__Passage shown__:
%%

- Bánhidy Gerle 13 (HA-AAL), Hamble, September 1933

General information
- Type: Sport aircraft
- National origin: Hungary
- Manufacturer: Műegyetemi Sportrepülő Egyesület, WNF
- Designer: Antal Bánhidi
- Number built: ca. 10

History
- First flight: 4 September 1930

= Bánhidi Gerle =

The Bánhidi Gerle (Hungarian: "Dove") was a two-seat, single-engine sport biplane built in Hungary in the early 1930s, designed by Antal Bánhidi.

==Design and development==
The aircraft had a conventional layout, with staggered, single-bay wings of equal span braced by N-struts. The pilot and passenger sat in open cockpits in tandem, and the main units of the tailskid undercarriage were divided. The fuselage was constructed of fabric-covered steel tube, while the wings were built of plywood ribs and spruce spars and also covered in fabric. Bánhidi flew a single prototype (the Gerle 11 on 4 September 1930. This was followed by examples (designated Gerle 12 to Gerle 15) built by Műegyetemi Sportrepülő Egyesület, the sport flying club at the Budapest Technical University, and by another three machines (Gerle 16 to Gerle 18) built by WNF in Wiener Neustadt. The Gerles built by Műegyetemi Sportrepülő Egyesület are sometimes known under the name MSrE Gerle or MSE Gerle.

%%

__Entries provided__:

%%

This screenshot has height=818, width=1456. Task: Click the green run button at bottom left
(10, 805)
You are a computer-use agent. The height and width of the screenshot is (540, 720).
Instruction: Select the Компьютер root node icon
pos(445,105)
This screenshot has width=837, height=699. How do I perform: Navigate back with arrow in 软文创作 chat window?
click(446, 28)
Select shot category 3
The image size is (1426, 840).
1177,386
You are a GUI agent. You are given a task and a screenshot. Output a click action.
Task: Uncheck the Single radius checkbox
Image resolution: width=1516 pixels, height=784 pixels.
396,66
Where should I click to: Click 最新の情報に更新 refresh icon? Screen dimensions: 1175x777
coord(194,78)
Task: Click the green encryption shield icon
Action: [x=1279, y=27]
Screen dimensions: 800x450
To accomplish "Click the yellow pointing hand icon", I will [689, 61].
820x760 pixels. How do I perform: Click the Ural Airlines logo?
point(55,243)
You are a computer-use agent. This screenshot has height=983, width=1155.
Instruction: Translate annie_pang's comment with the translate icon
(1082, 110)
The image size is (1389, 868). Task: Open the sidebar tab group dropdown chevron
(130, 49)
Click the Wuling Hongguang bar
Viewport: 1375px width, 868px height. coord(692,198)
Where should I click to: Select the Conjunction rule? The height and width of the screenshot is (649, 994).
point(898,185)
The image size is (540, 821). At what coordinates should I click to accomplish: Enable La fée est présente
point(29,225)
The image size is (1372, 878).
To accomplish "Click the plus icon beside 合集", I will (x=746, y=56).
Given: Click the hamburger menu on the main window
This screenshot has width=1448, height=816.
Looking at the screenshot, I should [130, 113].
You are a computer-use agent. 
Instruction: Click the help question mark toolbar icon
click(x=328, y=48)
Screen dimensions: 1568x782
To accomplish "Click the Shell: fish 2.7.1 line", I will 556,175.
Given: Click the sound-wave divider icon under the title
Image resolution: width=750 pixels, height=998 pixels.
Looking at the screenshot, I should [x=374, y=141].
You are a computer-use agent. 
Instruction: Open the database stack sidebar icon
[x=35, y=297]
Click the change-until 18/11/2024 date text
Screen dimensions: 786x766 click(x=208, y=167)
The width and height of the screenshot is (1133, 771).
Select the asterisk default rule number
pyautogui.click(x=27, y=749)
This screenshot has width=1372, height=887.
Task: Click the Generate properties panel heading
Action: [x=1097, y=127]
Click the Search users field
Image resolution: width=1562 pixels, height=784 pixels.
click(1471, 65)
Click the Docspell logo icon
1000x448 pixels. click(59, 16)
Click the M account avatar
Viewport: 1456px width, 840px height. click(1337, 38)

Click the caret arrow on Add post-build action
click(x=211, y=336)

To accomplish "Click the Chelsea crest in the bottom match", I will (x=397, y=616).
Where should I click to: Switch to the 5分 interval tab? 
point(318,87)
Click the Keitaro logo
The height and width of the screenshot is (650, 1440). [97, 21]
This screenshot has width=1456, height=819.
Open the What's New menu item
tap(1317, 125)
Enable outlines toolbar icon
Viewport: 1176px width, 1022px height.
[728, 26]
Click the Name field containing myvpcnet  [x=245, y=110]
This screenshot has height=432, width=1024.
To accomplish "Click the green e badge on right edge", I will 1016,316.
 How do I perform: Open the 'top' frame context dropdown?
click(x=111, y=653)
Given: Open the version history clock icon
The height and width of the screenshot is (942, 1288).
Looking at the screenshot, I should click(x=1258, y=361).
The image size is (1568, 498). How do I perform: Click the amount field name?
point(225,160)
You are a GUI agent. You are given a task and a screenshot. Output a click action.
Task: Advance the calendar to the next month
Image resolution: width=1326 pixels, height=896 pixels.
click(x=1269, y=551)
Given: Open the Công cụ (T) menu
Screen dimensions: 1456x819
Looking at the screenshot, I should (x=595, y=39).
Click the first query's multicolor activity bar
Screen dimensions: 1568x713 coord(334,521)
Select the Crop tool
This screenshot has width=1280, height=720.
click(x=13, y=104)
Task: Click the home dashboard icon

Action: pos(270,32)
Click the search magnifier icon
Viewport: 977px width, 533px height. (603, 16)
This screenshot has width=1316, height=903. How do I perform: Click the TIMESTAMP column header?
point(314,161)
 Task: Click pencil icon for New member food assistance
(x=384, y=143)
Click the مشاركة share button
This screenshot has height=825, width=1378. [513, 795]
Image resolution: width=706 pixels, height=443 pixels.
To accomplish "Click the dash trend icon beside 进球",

%%

__Problem to work on__: Decide whether each statement agrees with the text about the Bánhidi Gerle, answering yes or no and quoting the deciding words from it. 1. The fuselage was made of fabric-covered steel tube. 2. The pilot and passenger sat side by side in an enclosed cabin. 3. WNF built three machines in Wiener Neustadt. The rows have no connection to the text about the Bánhidi Gerle.

__Problem solution__:
1. Yes: "The fuselage was constructed of fabric-covered steel tube"
2. No: "The pilot and passenger sat in open cockpits in tandem"
3. Yes: "another three machines (Gerle 16 to Gerle 18) built by WNF in Wiener Neustadt"